In this context, Bosland points out that the preservation of the natural habitats of wild species of the genus Capsicum is important since these wild species could possibly provide genetic material that can provide cultivated peppers with resistance to diseases or adaptations to extreme environmental conditions.

== Classification ==
To position the species Capsicum lanceolatum within the genus Capsicum, the team led by Paul W. Bosland carried out various studies of the chromosome structure and compatibility with other species of the genus. It was initially determined that Capsicum lanceolatum does not have 12 pairs of chromosomes like most species of the genus but, like the wild species Capsicum cilatum, for example, has 13 pairs of chromosomes. A fertilization barrier is suspected between species with 12 pairs of chromosomes and those with 13 pairs of chromosomes. Among other things, this explains why the crossing attempts with other species of the genus either did not result in fertilization, or only produced fruits with empty seed coats or, in one case, an underdeveloped embryo. However, since there is still no complete investigation of the crossing behavior between the species of the genus Capsicum, no precise statement could be made about the historical developmental relationships. At this point, it can be said with certainty how the extra chromosome came about. With the knowledge gained in this way, however, it was likely that Capsicum lanaceolatum could not be classified into the three known evolutionary groups around Capsicum annuum, Capsicum baccatum, or Capsicum pubescens.

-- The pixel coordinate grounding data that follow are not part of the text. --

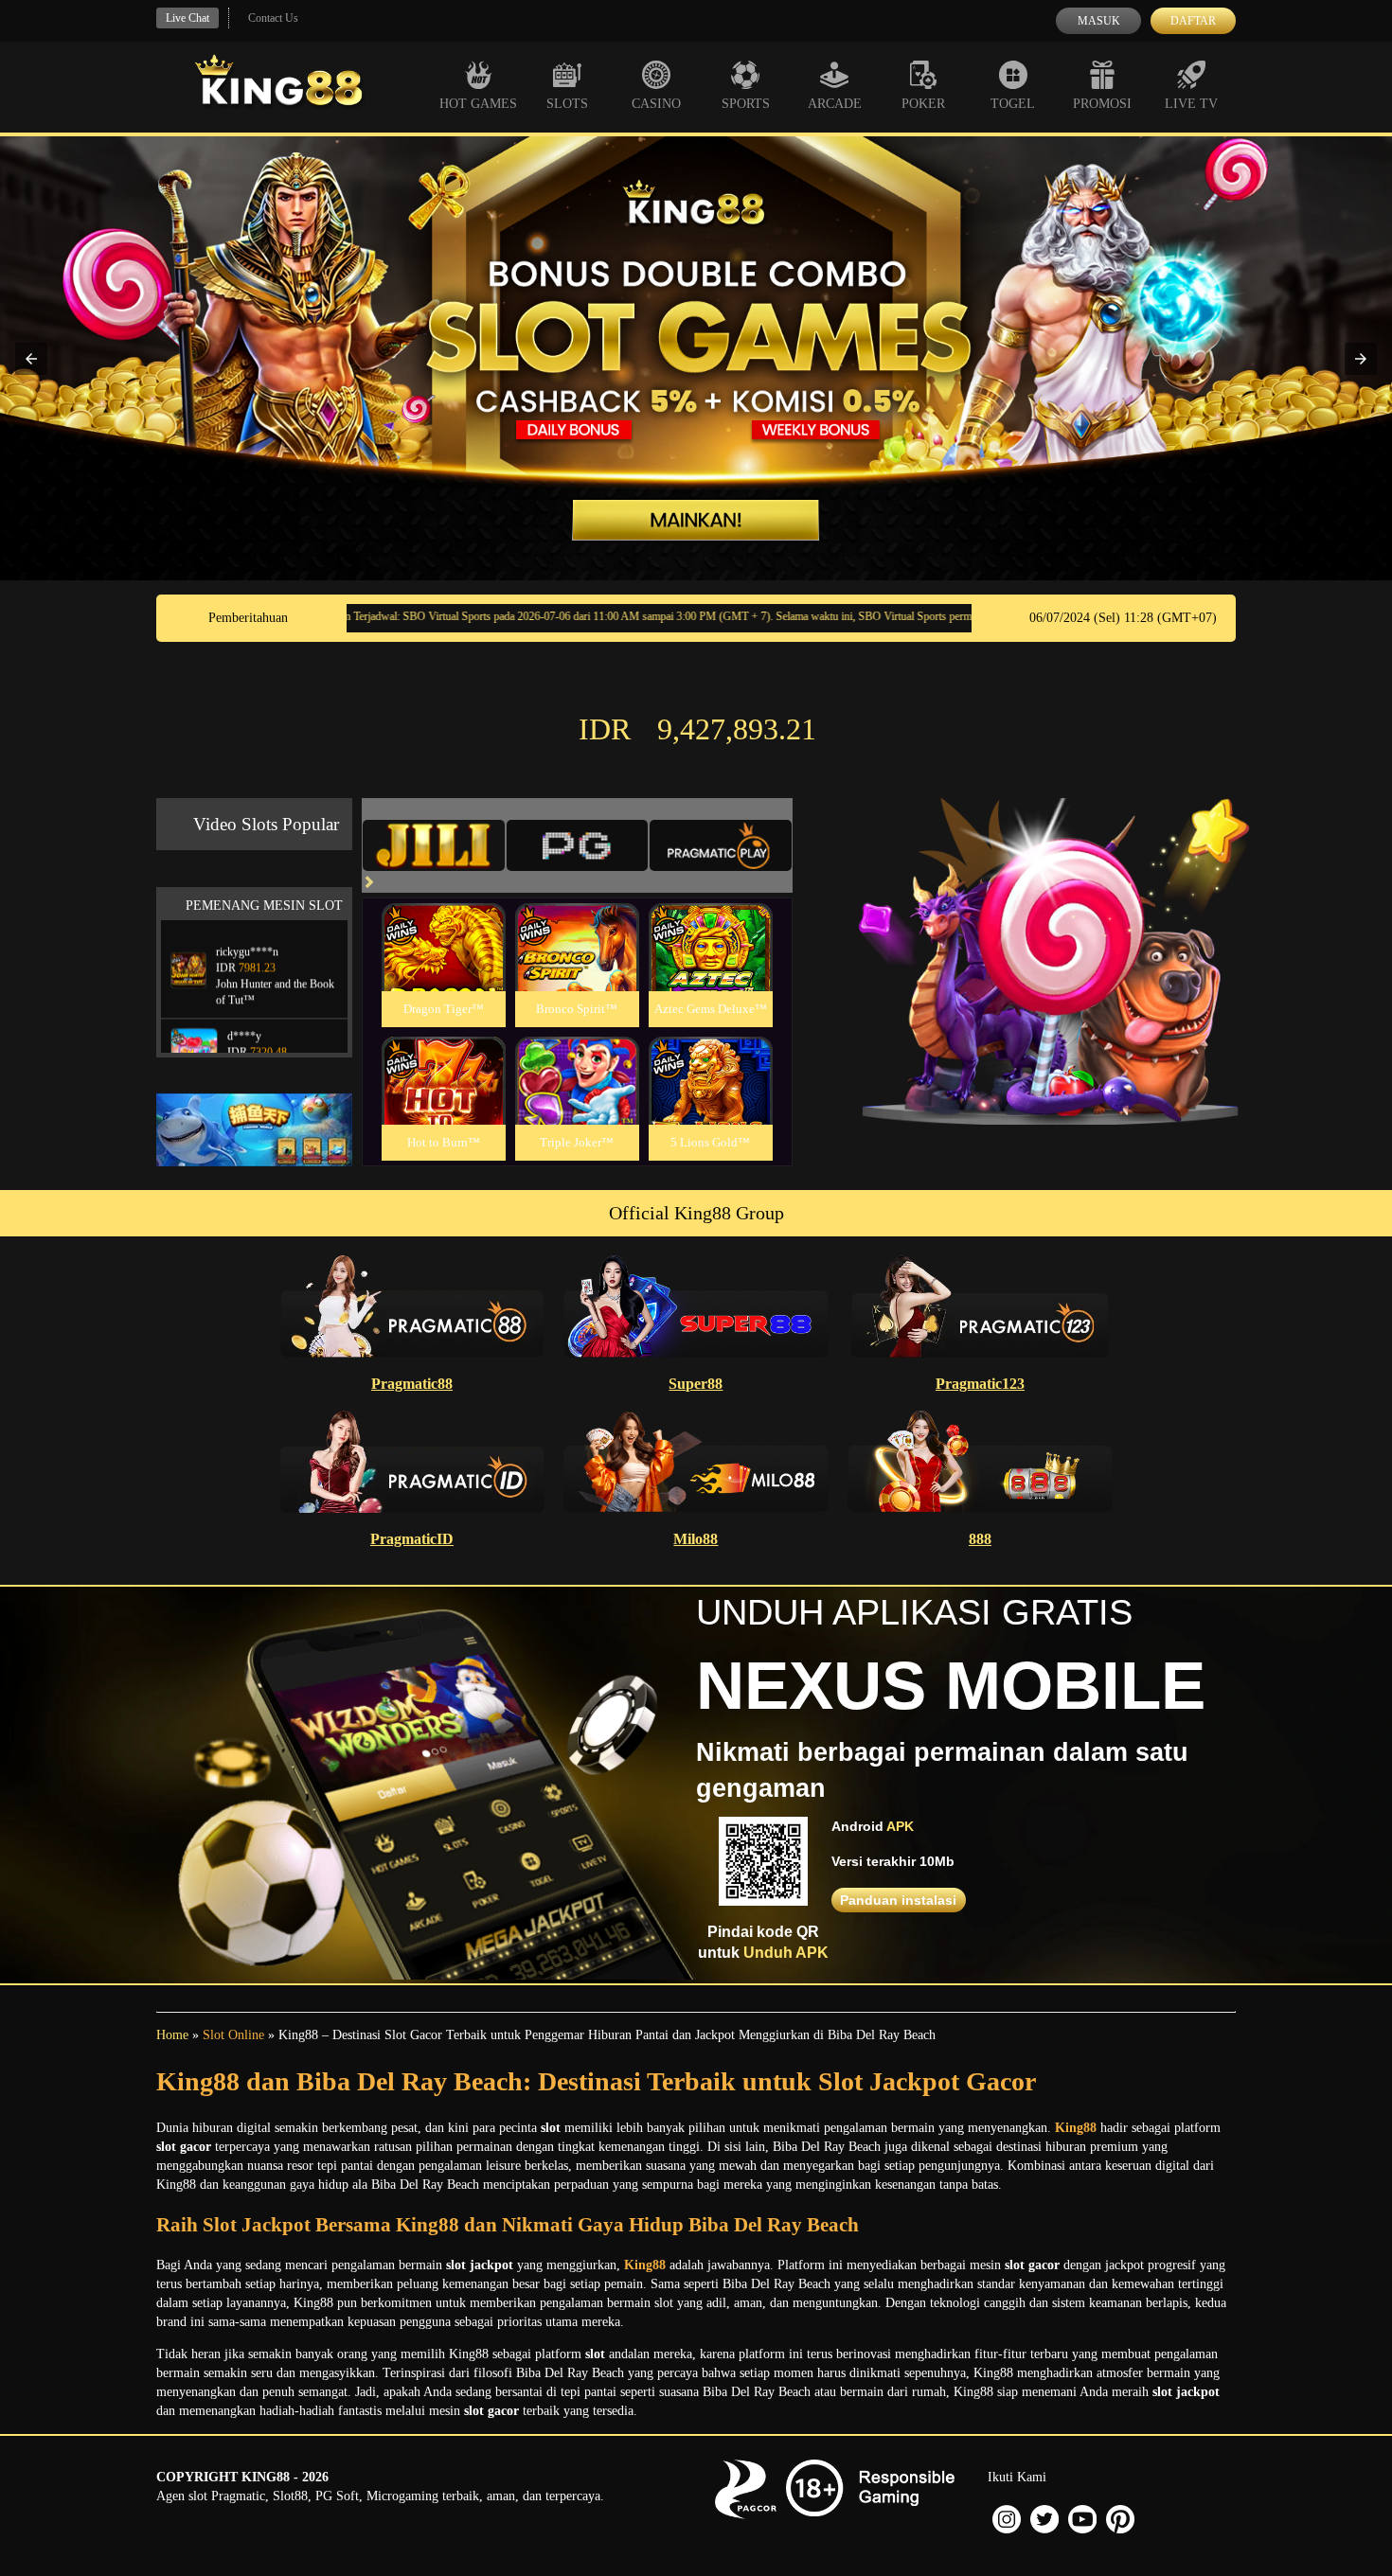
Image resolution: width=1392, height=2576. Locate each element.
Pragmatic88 (412, 1384)
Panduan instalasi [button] (898, 1900)
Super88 (696, 1384)
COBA (443, 924)
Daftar (1193, 20)
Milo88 (695, 1539)
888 (980, 1539)
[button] (31, 359)
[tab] (434, 845)
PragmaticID (412, 1539)
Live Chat (187, 18)
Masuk (1099, 20)
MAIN (443, 968)
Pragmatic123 (980, 1384)
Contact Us (273, 18)
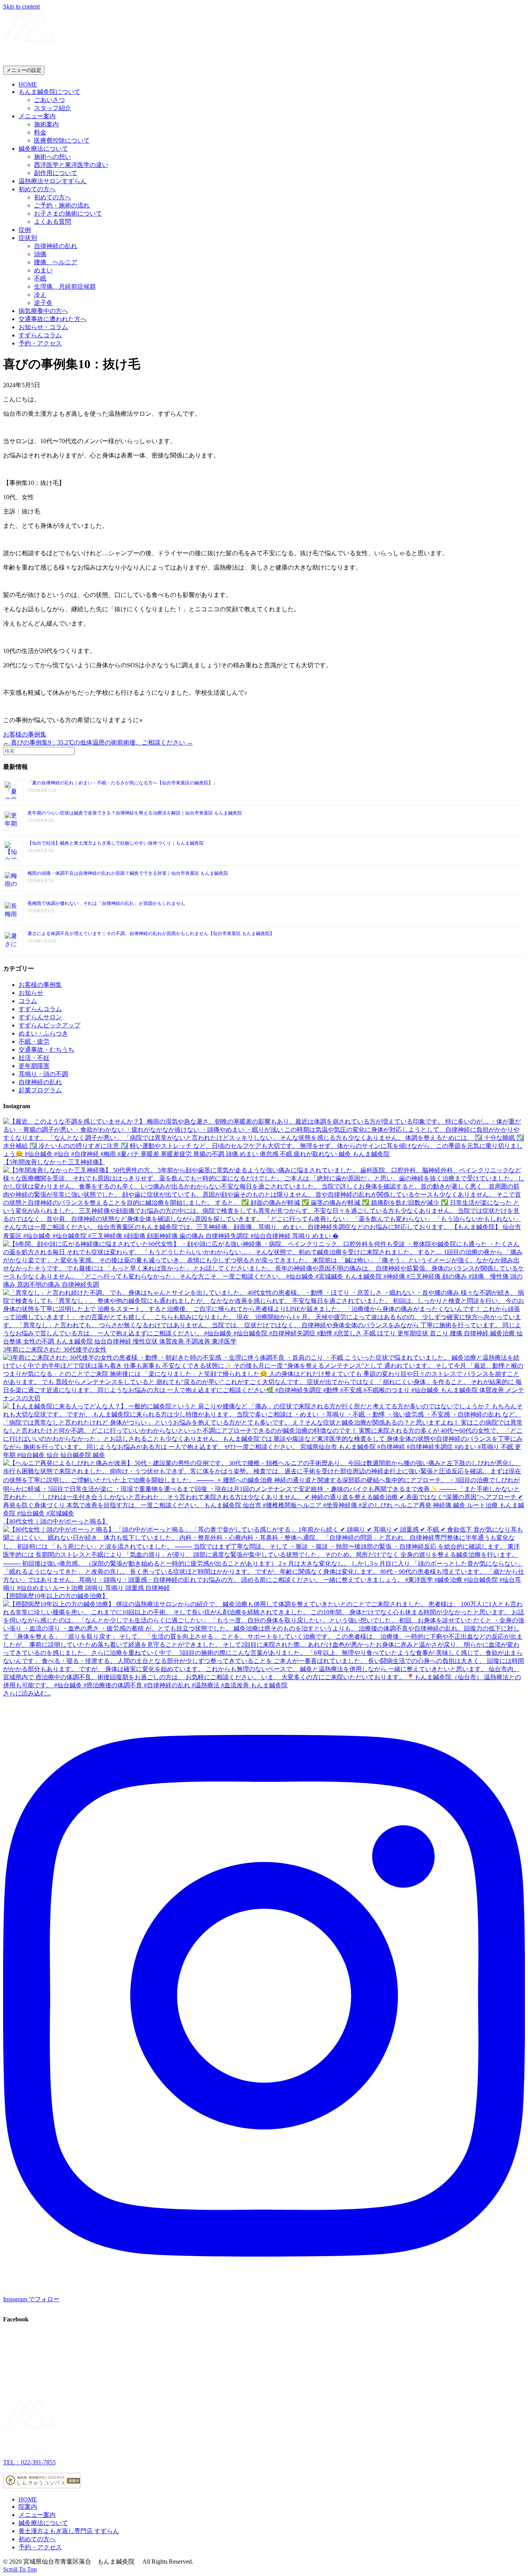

Studies on wild and semi-wild Brazilian Capsicum species showed that the number of species with 13 pairs of chromosomes is significantly higher than initially assumed. These results challenged some previously unproven assumptions about the evolutionary history of the genus Capsicum. For example, it was assumed that the 13th pair of chromosomes could be broken down by mechanisms such as the so-called centric fission that has arisen. However, since no features indicative of centric fission were found on the remaining 12 "original" chromosome pairs, this theory can be considered false. Rather, it now appears more likely that the group of species with 13 chromosome pairs is the original one and that one chromosome pair was lost in an as yet unexplained manner during the species increasing northward distribution. As a result, species with only 12 pairs of chromosomes changed their appearance, for example, by developing predominantly red fruits, which have a significantly higher pungency. Since the climatic conditions remained constant in the original distribution area of southeastern Brazil, the species with 13 chromosome pairs were able to survive there.

== Etymology ==
The scientific name of the species (lanceolatum) derives from the leaf shape (lanceolate). The indigenous Mayan word for the plant is "IC", pronounced with a characteristic click in the word. The colloquial names "Yerba de pajarito" (little birdweed) and "Pajarito del rio" (little bird of the river) are common.